Written by Tom Welch
Version also published in TPO Magazine, October 2020
The Bissell Point Wastewater Treatment Plant, owned by Metropolitan St. Louis Sewer District (MSD), is the largest wastewater treatment plant in metropolitan St. Louis, MO. Schwing Bioset had previously provided six (6) KSP 25 piston pumps with 50 HP power packs and a live bottom receiving station at the facility that have been in service since 1993. The piston pumps conveyed 25% dry cake solids to the multiple hearth incinerators, but due to the high amount of additional silt that makes its way through the plant via inflow and infiltration during wet weather events, the dry solids content can soar to over 40%. While this nearly 30-year-old equipment continues to perform admirably, MSD was seeking a solution for the biosolids produced at its satellite plants and wanted to utilize the excess incineration capacity at Bissell Point.

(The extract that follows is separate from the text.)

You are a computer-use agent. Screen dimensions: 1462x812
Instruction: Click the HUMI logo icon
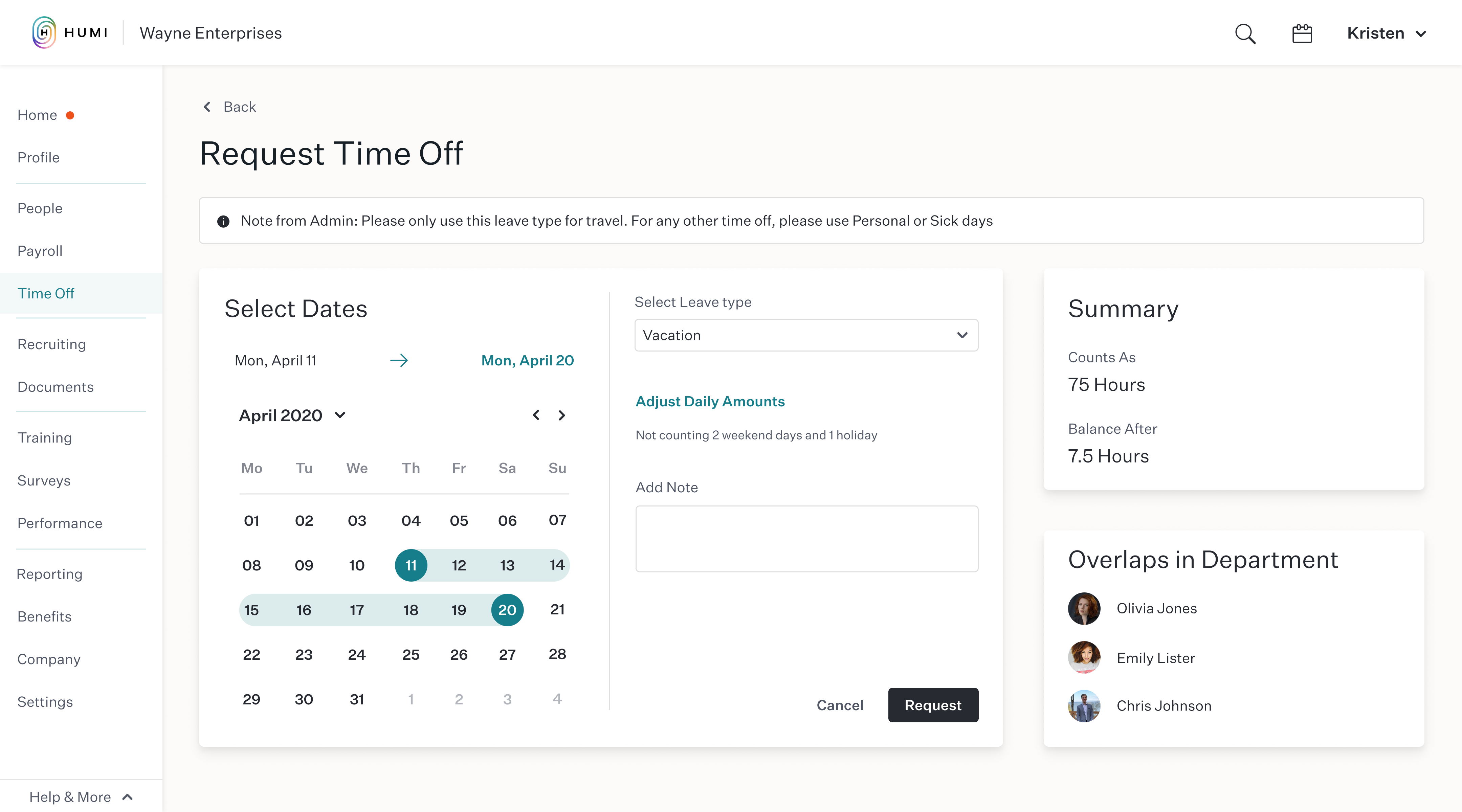pyautogui.click(x=43, y=32)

Due to the long and successful history with the current equipment at Bissell Point, MSD purchased a larger KSP 45 piston pump and piping system to transport the received solids into the facility, as well as a push floor truck receiving station with over 50 cubic yards of capacity from Schwing Bioset. The new system is able to handle a high volume of biosolids and complements the existing equipment.
Schwing Bioset worked closely with Donohue and Associates to design and provide the new biosolids receiving station for the WWTP. The new receiving station, designed utilizing push floor technology, allows dewatered biosolids to be received from other Metropolitan St. Louis Sewer District facilities so that disposal costs can be minimized by allowing the biosolids to be incinerated. Push floor technology was chosen over the incumbent live bottom as a more efficient and lower maintenance system that also improves material flow characteristics.
The push floor bunker design consists of two hydraulically-driven push frames that reciprocate along the bunker floor. The action of the frames breaks material bridging and feeds solids into the extraction conveyor, and rectangular bunkers allow multiple trucks to back up to and unload into the bunker simultaneously. The bin also includes a retractable bi-fold cover integral to the system when not receiving biosolids, which assists in containing odors and prevents rain, snow, and other tramp materials from falling into the bunker.
As plant staff are already familiar with the equipment and its operation, integration into existing operations has gone smoothly and the new equipment provides MSD flexibility in their management of biosolids from within their service area into the future.